Salary and benefits are certainly part of the equation.

“We're very generous in many ways to our staff,” Dr. Citron said. “We pay for their full health insurance, and we contribute to a 401(k) plan as well as Aflac, where they can choose whether they want disability/accident coverage.”

He also offers flexible hours to honor his staff's family commitments.

“If we know the school bus arrives at “x” time, we flex their hours accordingly so that they can juggle those balls effectively.”

Dr. DiSogra also noted the importance of flexibility.

“If we're running early on a particular day, I won't make everybody stay until 5,” he said. “I treat my staff the way I like to be treated, and I think that comes back in the type of work they put in.”

Every audiologist interviewed stressed the importance of holding regular staff meetings, encouraging communication, and fostering a sense of empowerment. The specific schedule of meetings, they said, is less important than the fact that the meetings happen and that all in the office feel that they can speak up.

“All of our staff members are empowered to make patient-service decisions without having to come to me,” Dr. Citron said. “If you're walking around here, very seldom would you hear, ‘Well, I have to check with Dr. Citron.’”

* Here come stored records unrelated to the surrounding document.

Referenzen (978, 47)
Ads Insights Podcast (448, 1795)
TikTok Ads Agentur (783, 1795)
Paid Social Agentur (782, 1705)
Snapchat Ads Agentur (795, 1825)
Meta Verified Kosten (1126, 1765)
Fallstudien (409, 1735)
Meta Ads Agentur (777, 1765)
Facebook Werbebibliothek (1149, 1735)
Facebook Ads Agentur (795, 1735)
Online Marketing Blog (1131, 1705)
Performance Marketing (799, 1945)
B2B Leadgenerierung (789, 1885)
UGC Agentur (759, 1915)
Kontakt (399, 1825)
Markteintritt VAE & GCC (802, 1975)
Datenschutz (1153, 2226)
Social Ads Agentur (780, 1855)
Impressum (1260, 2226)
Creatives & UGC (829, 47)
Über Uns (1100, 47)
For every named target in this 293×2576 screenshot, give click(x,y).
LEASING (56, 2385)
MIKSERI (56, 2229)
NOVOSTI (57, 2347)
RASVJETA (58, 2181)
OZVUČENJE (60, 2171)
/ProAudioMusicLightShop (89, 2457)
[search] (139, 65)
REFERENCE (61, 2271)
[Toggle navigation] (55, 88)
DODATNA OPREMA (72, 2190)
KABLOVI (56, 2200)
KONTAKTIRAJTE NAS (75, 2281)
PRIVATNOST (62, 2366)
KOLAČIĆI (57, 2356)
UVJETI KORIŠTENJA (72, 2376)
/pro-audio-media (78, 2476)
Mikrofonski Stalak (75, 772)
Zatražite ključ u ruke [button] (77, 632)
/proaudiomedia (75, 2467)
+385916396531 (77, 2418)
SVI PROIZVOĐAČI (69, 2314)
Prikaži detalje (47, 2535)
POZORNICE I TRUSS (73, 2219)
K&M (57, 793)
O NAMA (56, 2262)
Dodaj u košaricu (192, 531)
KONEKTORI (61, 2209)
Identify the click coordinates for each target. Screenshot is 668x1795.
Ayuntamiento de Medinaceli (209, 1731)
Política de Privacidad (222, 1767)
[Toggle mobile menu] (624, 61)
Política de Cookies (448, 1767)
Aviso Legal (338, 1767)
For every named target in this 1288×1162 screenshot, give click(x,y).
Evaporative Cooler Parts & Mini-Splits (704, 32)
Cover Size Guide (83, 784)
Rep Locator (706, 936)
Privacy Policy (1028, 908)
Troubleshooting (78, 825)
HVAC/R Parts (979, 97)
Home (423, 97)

“For example, we had a patient who had an above-average amount of repairs needed for hearing aids. That patient had to travel a ways to come here, so all the repairs were an inconvenience to them.

“The audiologist worked with the manufacturer to have the hearing aid repaired again and had the warranty extended by an additional year. He also gave the patient an American Express gift card on behalf of the practice as an apology for the inconvenience.

“He did that on his own without asking. That's the real ‘plus one’ you're looking for from employees, and what you should be encouraging.”

Figure. David
Figure. David:
Citron III, PhD

The investment in a good staff pays off many times over, Dr. Landau Goodman said.

“I recently heard from a patient of mine who is himself a physician, with a big practice in Philadelphia. He told me, ‘I wish I could bring my office staff in to train with yours. They're friendly; they're efficient; they get you in right away; they call to confirm—whatever you need, they work it out somehow.’

“We get a lot of compliments like that because, from the top down, our philosophy is not only to make you hear better, but to make it a wonderful experience.”